ZFS has no automated fsck, but it does have a kind of interactive
debugger that can be used to manually fix things.

ZFS seems to be a lot more robust when it comes to handling bad metadata
(contrast with btrfs-style BUG_ON panics).

When you delete a directory entry that has a missing inode on ZFS,
the dirent goes away.  In the ZFS administrator documentation they give
examples of this as a response in cases where ZFS metadata gets corrupted.

When you delete a file with a missing inode on btrfs, something
(VFS?) wants to check the inode to see if it has attributes that might
affect unlink (e.g. the immutable bit), gets an error reading the
inode, and bombs out of the unlink() before unlink() can get rid of the
dead dirent.  So if you get a dirent with no inode on btrfs on a large
filesystem (too large for btrfs check to handle), you're basically stuck
with it forever.  You can't even rename it.  Hopefully it doesn't happen
in a top-level directory.

ZFS is also infamous for saying "sucks to be you, I'm outta here" when
things go wrong.  People do want ZFS fsck and defrag, but nobody seems
to be bothered much about making those things happen.

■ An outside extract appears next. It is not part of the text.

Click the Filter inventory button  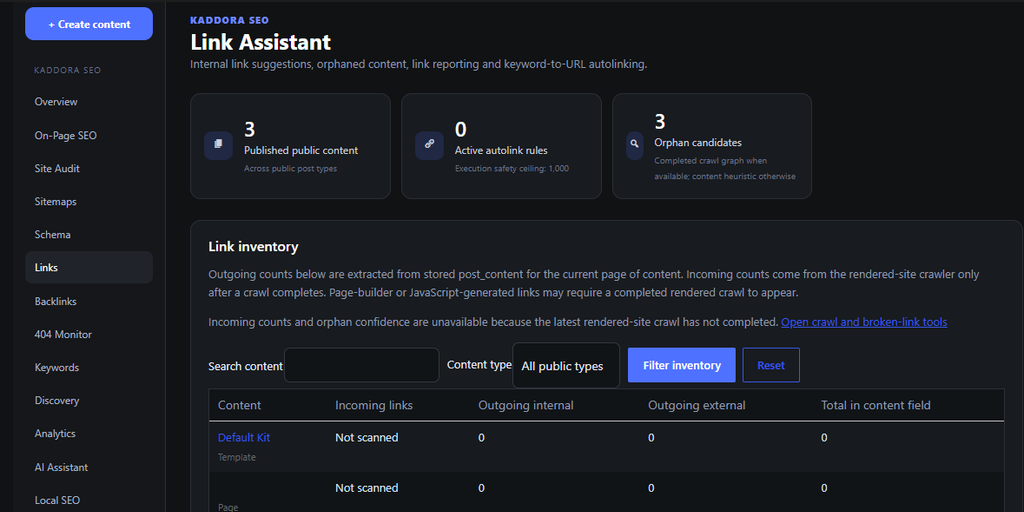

At the end of the day I'm not sure fsck really matters.  If the filesystem
is getting corrupted enough that both copies of metadata are broken,
there's something fundamentally wrong with that setup (hardware bugs,
software bugs, bad RAM, etc) and it's just going to keep slowly eating
more data until the underlying problem is fixed, and there's no guarantee
that a repair is going to restore data correctly.  If we exclude broken
hardware, the only thing btrfs check is going to repair is btrfs kernel
bugs...and in that case, why would we expect btrfs check to have fewer
bugs than the filesystem itself?
I wouldn't, but I would still expect to have some tool to deal with things like orphaned inodes, dentries which are missing inodes, and other similar cases that don't make the filesystem unusable, but can't easily be fixed in a sane manner on a live filesystem. The ZFS approach is valid, but it can't deal with things like orphaned inodes where there's no reference in the directories any more.

I'm not sure if the brfsck is really all that helpful to user as much
as it is for developers to better learn about the failure vectors of
the file system.

ReiserFS had no working fsck for all of the 8 years I used it (and still
didn't last year when I tried to use it on an old disk).  "Not working"
here means "much less data is readable from the filesystem after running
fsck than before."  It's not that much of an inconvenience if you have
backups.
For a small array, this may be the case. Once you start looking into double digit TB scale arrays though, restoring backups becomes a very expensive operation. If you had a multi-PB array with a single dentry which had no inode, would you rather be spending multiple days restoring files and possibly losing recent changes, or spend a few hours to check the filesystem and fix it with minimal data loss?